**Exercise details:** Copy the following data line for line, changing nothing.

* * * * * * * * *

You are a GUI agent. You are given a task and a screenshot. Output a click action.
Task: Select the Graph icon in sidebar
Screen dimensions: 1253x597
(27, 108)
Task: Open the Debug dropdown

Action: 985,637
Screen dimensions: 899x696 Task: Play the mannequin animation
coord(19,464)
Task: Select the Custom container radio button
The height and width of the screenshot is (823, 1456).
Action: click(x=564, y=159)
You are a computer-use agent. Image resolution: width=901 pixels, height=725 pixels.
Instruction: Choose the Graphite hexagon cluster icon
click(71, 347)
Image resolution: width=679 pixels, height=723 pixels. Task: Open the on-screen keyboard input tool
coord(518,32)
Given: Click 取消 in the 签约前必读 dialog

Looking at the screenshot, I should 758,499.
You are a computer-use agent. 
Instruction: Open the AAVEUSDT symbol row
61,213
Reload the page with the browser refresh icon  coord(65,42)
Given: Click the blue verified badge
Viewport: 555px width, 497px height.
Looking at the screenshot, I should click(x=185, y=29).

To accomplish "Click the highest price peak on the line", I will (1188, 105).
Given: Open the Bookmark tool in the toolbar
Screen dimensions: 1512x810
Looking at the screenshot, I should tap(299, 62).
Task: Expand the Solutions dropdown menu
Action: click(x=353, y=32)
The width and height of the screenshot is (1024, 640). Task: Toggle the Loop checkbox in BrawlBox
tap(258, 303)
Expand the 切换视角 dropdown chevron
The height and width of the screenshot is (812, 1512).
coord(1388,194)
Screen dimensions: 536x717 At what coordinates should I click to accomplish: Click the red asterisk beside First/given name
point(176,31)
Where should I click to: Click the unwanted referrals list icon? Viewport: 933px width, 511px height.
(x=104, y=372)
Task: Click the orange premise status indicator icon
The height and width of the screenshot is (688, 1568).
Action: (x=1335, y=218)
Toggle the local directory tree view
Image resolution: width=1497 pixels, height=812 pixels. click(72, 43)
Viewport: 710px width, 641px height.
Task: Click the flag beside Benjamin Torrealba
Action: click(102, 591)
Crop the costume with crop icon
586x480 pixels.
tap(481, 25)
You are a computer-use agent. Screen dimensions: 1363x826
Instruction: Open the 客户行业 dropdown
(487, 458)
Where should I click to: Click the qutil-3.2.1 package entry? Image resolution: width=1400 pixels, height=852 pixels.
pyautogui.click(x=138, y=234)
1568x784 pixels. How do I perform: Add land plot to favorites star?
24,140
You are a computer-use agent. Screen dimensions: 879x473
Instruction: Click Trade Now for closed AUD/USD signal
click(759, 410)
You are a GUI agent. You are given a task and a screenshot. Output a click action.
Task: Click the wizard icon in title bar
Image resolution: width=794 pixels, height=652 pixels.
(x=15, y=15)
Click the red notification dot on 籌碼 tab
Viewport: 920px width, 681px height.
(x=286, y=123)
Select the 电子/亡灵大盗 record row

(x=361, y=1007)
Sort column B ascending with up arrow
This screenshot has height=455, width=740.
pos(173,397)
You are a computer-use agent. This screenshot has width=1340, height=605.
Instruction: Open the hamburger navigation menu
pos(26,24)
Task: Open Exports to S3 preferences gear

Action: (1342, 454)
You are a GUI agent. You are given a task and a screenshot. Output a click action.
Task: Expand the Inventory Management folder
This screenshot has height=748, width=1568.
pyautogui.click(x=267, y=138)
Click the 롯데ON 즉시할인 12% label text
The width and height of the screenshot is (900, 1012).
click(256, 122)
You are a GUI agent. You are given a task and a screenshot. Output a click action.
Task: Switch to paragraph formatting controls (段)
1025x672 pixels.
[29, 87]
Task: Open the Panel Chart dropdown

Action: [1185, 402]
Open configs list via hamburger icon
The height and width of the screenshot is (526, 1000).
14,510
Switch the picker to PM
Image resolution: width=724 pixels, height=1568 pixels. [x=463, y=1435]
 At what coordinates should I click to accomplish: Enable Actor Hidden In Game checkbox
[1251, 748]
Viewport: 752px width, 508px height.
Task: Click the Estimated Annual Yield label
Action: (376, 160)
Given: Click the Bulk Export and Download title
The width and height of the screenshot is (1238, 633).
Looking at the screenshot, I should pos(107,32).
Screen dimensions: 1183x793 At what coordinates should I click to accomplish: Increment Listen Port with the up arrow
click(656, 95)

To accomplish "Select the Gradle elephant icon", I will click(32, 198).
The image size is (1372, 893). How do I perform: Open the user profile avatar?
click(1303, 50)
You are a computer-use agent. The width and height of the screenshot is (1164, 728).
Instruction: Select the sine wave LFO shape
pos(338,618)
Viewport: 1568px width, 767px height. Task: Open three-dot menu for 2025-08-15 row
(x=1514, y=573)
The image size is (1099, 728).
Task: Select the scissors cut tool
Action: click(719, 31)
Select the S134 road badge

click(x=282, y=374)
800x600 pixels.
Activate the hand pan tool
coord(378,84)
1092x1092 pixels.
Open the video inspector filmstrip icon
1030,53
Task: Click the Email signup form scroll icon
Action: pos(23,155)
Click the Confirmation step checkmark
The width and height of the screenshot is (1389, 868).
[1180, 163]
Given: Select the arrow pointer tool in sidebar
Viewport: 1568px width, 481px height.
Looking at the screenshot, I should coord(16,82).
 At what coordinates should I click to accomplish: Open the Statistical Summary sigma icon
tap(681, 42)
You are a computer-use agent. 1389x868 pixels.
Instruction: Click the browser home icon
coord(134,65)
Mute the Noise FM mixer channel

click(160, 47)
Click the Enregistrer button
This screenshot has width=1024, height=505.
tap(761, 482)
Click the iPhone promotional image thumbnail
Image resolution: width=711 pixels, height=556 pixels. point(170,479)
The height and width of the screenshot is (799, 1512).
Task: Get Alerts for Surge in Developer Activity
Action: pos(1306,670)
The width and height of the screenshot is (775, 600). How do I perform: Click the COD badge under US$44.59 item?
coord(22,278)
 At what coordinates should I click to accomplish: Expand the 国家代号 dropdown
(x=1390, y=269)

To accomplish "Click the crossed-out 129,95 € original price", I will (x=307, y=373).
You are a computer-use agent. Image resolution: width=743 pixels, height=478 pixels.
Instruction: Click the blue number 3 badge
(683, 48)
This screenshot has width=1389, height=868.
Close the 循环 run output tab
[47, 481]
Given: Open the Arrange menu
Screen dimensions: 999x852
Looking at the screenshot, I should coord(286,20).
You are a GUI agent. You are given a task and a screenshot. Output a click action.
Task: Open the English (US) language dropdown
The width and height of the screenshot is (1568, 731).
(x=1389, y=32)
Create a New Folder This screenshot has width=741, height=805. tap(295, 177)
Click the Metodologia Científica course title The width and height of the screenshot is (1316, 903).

* * * * * * * * *

**Reply:**
You are a GUI agent. You are given a task and a screenshot. Output a click action.
Task: Select the Graph icon in sidebar
Screen dimensions: 1253x597
(27, 108)
Task: Open the Debug dropdown

Action: 985,637
Screen dimensions: 899x696 Task: Play the mannequin animation
coord(19,464)
Task: Select the Custom container radio button
The height and width of the screenshot is (823, 1456).
Action: click(x=564, y=159)
You are a computer-use agent. Image resolution: width=901 pixels, height=725 pixels.
Instruction: Choose the Graphite hexagon cluster icon
click(71, 347)
Image resolution: width=679 pixels, height=723 pixels. Task: Open the on-screen keyboard input tool
coord(518,32)
Given: Click 取消 in the 签约前必读 dialog

Looking at the screenshot, I should 758,499.
You are a computer-use agent. 
Instruction: Open the AAVEUSDT symbol row
61,213
Reload the page with the browser refresh icon  coord(65,42)
Given: Click the blue verified badge
Viewport: 555px width, 497px height.
Looking at the screenshot, I should click(x=185, y=29).

To accomplish "Click the highest price peak on the line", I will (1188, 105).
Given: Open the Bookmark tool in the toolbar
Screen dimensions: 1512x810
Looking at the screenshot, I should tap(299, 62).
Task: Expand the Solutions dropdown menu
Action: click(x=353, y=32)
The width and height of the screenshot is (1024, 640). Task: Toggle the Loop checkbox in BrawlBox
tap(258, 303)
Expand the 切换视角 dropdown chevron
The height and width of the screenshot is (812, 1512).
coord(1388,194)
Screen dimensions: 536x717 At what coordinates should I click to accomplish: Click the red asterisk beside First/given name
point(176,31)
Where should I click to: Click the unwanted referrals list icon? Viewport: 933px width, 511px height.
(x=104, y=372)
Task: Click the orange premise status indicator icon
The height and width of the screenshot is (688, 1568).
Action: (x=1335, y=218)
Toggle the local directory tree view
Image resolution: width=1497 pixels, height=812 pixels. click(72, 43)
Viewport: 710px width, 641px height.
Task: Click the flag beside Benjamin Torrealba
Action: click(102, 591)
Crop the costume with crop icon
586x480 pixels.
tap(481, 25)
You are a computer-use agent. Screen dimensions: 1363x826
Instruction: Open the 客户行业 dropdown
(487, 458)
Where should I click to: Click the qutil-3.2.1 package entry? Image resolution: width=1400 pixels, height=852 pixels.
pyautogui.click(x=138, y=234)
1568x784 pixels. How do I perform: Add land plot to favorites star?
24,140
You are a computer-use agent. Screen dimensions: 879x473
Instruction: Click Trade Now for closed AUD/USD signal
click(759, 410)
You are a GUI agent. You are given a task and a screenshot. Output a click action.
Task: Click the wizard icon in title bar
Image resolution: width=794 pixels, height=652 pixels.
(x=15, y=15)
Click the red notification dot on 籌碼 tab
Viewport: 920px width, 681px height.
(x=286, y=123)
Select the 电子/亡灵大盗 record row

(x=361, y=1007)
Sort column B ascending with up arrow
This screenshot has height=455, width=740.
pos(173,397)
You are a computer-use agent. This screenshot has width=1340, height=605.
Instruction: Open the hamburger navigation menu
pos(26,24)
Task: Open Exports to S3 preferences gear

Action: (1342, 454)
You are a GUI agent. You are given a task and a screenshot. Output a click action.
Task: Expand the Inventory Management folder
This screenshot has height=748, width=1568.
pyautogui.click(x=267, y=138)
Click the 롯데ON 즉시할인 12% label text
The width and height of the screenshot is (900, 1012).
click(256, 122)
You are a GUI agent. You are given a task and a screenshot. Output a click action.
Task: Switch to paragraph formatting controls (段)
1025x672 pixels.
[29, 87]
Task: Open the Panel Chart dropdown

Action: [1185, 402]
Open configs list via hamburger icon
The height and width of the screenshot is (526, 1000).
14,510
Switch the picker to PM
Image resolution: width=724 pixels, height=1568 pixels. [x=463, y=1435]
 At what coordinates should I click to accomplish: Enable Actor Hidden In Game checkbox
[1251, 748]
Viewport: 752px width, 508px height.
Task: Click the Estimated Annual Yield label
Action: (376, 160)
Given: Click the Bulk Export and Download title
The width and height of the screenshot is (1238, 633).
Looking at the screenshot, I should pos(107,32).
Screen dimensions: 1183x793 At what coordinates should I click to accomplish: Increment Listen Port with the up arrow
click(656, 95)

To accomplish "Select the Gradle elephant icon", I will click(32, 198).
The image size is (1372, 893). How do I perform: Open the user profile avatar?
click(1303, 50)
You are a computer-use agent. The width and height of the screenshot is (1164, 728).
Instruction: Select the sine wave LFO shape
pos(338,618)
Viewport: 1568px width, 767px height. Task: Open three-dot menu for 2025-08-15 row
(x=1514, y=573)
The image size is (1099, 728).
Task: Select the scissors cut tool
Action: click(719, 31)
Select the S134 road badge

click(x=282, y=374)
800x600 pixels.
Activate the hand pan tool
coord(378,84)
1092x1092 pixels.
Open the video inspector filmstrip icon
1030,53
Task: Click the Email signup form scroll icon
Action: pos(23,155)
Click the Confirmation step checkmark
The width and height of the screenshot is (1389, 868).
[1180, 163]
Given: Select the arrow pointer tool in sidebar
Viewport: 1568px width, 481px height.
Looking at the screenshot, I should coord(16,82).
 At what coordinates should I click to accomplish: Open the Statistical Summary sigma icon
tap(681, 42)
You are a computer-use agent. 1389x868 pixels.
Instruction: Click the browser home icon
coord(134,65)
Mute the Noise FM mixer channel

click(160, 47)
Click the Enregistrer button
This screenshot has width=1024, height=505.
tap(761, 482)
Click the iPhone promotional image thumbnail
Image resolution: width=711 pixels, height=556 pixels. point(170,479)
The height and width of the screenshot is (799, 1512).
Task: Get Alerts for Surge in Developer Activity
Action: pos(1306,670)
The width and height of the screenshot is (775, 600). How do I perform: Click the COD badge under US$44.59 item?
coord(22,278)
 At what coordinates should I click to accomplish: Expand the 国家代号 dropdown
(x=1390, y=269)

To accomplish "Click the crossed-out 129,95 € original price", I will (x=307, y=373).
You are a computer-use agent. Image resolution: width=743 pixels, height=478 pixels.
Instruction: Click the blue number 3 badge
(683, 48)
This screenshot has width=1389, height=868.
Close the 循环 run output tab
[47, 481]
Given: Open the Arrange menu
Screen dimensions: 999x852
Looking at the screenshot, I should coord(286,20).
You are a GUI agent. You are given a task and a screenshot. Output a click action.
Task: Open the English (US) language dropdown
The width and height of the screenshot is (1568, 731).
(x=1389, y=32)
Create a New Folder This screenshot has width=741, height=805. tap(295, 177)
Click the Metodologia Científica course title The width and height of the screenshot is (1316, 903).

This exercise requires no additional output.